◆ **Work order**
Every line below from the one containing "Where should I click to: Focus" through the one containing "Viewport: 1872px width, 821px height." must be transcribed exactly. Omit all lines outside that stretch.

*** Working data Section Begins ***

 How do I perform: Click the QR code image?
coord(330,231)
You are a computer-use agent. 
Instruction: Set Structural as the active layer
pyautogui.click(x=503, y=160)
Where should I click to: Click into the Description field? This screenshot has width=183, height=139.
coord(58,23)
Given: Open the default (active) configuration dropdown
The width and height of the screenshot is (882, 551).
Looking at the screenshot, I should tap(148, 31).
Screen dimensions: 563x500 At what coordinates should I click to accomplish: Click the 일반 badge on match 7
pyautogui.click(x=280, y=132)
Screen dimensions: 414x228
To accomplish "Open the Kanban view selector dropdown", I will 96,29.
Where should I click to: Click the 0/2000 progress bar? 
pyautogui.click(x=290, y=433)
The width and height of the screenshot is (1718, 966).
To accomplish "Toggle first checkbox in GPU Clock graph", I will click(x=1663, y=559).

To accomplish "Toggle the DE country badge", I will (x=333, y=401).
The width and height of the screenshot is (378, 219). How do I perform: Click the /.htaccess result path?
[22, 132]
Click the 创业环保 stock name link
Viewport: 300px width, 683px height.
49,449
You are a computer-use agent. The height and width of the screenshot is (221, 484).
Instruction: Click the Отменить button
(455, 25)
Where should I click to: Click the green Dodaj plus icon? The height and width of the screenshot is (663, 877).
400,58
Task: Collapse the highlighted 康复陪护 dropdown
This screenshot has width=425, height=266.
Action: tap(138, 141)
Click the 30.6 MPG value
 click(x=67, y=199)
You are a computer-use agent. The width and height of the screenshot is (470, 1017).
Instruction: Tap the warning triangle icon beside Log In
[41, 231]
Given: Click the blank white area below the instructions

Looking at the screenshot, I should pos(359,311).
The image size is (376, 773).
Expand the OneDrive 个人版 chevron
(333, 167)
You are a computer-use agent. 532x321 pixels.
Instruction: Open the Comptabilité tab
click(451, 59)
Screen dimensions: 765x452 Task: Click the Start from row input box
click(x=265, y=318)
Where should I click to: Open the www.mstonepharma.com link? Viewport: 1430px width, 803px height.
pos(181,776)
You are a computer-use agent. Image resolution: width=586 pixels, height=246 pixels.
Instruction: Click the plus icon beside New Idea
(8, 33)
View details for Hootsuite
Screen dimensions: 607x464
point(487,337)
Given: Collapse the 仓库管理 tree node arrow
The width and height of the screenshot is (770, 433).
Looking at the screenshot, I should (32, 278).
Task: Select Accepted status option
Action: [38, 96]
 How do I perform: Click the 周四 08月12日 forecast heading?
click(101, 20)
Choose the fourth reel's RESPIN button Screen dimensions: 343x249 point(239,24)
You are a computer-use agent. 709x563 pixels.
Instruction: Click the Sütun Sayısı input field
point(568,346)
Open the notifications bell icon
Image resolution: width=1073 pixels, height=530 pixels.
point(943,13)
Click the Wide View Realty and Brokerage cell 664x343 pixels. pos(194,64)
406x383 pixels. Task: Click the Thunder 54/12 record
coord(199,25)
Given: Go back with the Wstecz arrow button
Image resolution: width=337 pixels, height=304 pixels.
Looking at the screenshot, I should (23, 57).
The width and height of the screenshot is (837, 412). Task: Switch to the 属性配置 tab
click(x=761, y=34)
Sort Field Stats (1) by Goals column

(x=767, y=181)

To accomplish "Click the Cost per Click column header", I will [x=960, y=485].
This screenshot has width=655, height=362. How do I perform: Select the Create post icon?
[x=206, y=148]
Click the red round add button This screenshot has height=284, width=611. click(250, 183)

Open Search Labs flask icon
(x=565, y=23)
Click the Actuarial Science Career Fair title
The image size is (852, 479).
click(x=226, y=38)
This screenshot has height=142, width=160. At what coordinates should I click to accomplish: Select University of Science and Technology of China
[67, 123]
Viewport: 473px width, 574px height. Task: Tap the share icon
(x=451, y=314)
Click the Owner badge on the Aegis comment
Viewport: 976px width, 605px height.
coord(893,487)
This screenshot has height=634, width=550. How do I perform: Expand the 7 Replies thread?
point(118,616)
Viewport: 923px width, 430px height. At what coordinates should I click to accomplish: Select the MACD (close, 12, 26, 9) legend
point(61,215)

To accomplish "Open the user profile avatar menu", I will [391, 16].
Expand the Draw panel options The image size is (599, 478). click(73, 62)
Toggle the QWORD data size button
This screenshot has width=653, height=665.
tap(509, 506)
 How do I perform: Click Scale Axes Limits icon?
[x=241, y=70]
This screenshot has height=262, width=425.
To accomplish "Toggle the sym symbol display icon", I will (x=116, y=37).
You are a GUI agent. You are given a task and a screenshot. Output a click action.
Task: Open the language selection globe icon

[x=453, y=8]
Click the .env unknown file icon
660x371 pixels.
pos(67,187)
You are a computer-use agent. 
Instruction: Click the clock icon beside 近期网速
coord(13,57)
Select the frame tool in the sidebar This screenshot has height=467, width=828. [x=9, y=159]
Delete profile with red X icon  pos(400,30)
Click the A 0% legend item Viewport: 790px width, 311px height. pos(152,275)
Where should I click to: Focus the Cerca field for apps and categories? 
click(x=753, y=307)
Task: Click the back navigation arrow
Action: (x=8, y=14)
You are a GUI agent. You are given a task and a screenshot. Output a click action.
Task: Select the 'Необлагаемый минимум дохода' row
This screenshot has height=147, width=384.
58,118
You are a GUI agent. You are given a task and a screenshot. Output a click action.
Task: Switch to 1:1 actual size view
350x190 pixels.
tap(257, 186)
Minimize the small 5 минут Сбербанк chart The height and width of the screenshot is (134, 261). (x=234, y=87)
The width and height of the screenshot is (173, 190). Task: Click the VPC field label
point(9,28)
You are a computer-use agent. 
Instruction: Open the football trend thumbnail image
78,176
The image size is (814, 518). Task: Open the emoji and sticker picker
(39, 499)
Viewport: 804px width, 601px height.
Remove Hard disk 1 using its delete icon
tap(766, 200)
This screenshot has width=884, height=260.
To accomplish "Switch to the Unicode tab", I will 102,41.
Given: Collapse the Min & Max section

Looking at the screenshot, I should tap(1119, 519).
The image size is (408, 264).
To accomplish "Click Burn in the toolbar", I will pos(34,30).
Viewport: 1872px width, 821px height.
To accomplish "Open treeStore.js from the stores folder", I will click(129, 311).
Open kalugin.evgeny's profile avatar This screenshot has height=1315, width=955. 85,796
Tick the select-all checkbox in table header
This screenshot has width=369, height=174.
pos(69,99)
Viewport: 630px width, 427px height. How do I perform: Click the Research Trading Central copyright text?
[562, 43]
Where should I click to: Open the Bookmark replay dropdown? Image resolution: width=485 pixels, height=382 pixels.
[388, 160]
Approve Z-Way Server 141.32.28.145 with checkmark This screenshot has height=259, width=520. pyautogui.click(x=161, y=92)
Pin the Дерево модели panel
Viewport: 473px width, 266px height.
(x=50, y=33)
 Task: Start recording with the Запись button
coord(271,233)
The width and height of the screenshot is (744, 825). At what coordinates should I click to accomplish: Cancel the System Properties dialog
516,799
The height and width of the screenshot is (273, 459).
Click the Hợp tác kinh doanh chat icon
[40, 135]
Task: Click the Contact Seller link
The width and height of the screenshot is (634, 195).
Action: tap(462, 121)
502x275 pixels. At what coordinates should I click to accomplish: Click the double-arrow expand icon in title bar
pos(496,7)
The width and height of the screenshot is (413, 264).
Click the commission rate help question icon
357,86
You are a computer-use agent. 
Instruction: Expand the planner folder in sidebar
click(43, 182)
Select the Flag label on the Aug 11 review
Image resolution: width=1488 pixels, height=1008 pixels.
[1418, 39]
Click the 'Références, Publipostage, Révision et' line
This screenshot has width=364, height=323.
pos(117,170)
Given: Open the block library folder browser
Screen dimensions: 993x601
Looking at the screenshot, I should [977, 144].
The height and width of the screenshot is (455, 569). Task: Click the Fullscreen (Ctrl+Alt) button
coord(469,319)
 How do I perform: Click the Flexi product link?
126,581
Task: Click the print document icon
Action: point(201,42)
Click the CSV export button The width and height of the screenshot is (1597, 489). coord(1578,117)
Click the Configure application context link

*** Working data Section Ends ***

◆ **Answer for this exercise**
Where should I click to: Focus the Cerca field for apps and categories? 
click(x=753, y=307)
Task: Click the back navigation arrow
Action: (x=8, y=14)
You are a GUI agent. You are given a task and a screenshot. Output a click action.
Task: Select the 'Необлагаемый минимум дохода' row
This screenshot has height=147, width=384.
58,118
You are a GUI agent. You are given a task and a screenshot. Output a click action.
Task: Switch to 1:1 actual size view
350x190 pixels.
tap(257, 186)
Minimize the small 5 минут Сбербанк chart The height and width of the screenshot is (134, 261). (x=234, y=87)
The width and height of the screenshot is (173, 190). Task: Click the VPC field label
point(9,28)
You are a computer-use agent. 
Instruction: Open the football trend thumbnail image
78,176
The image size is (814, 518). Task: Open the emoji and sticker picker
(39, 499)
Viewport: 804px width, 601px height.
Remove Hard disk 1 using its delete icon
tap(766, 200)
This screenshot has width=884, height=260.
To accomplish "Switch to the Unicode tab", I will 102,41.
Given: Collapse the Min & Max section

Looking at the screenshot, I should tap(1119, 519).
The image size is (408, 264).
To accomplish "Click Burn in the toolbar", I will pos(34,30).
Viewport: 1872px width, 821px height.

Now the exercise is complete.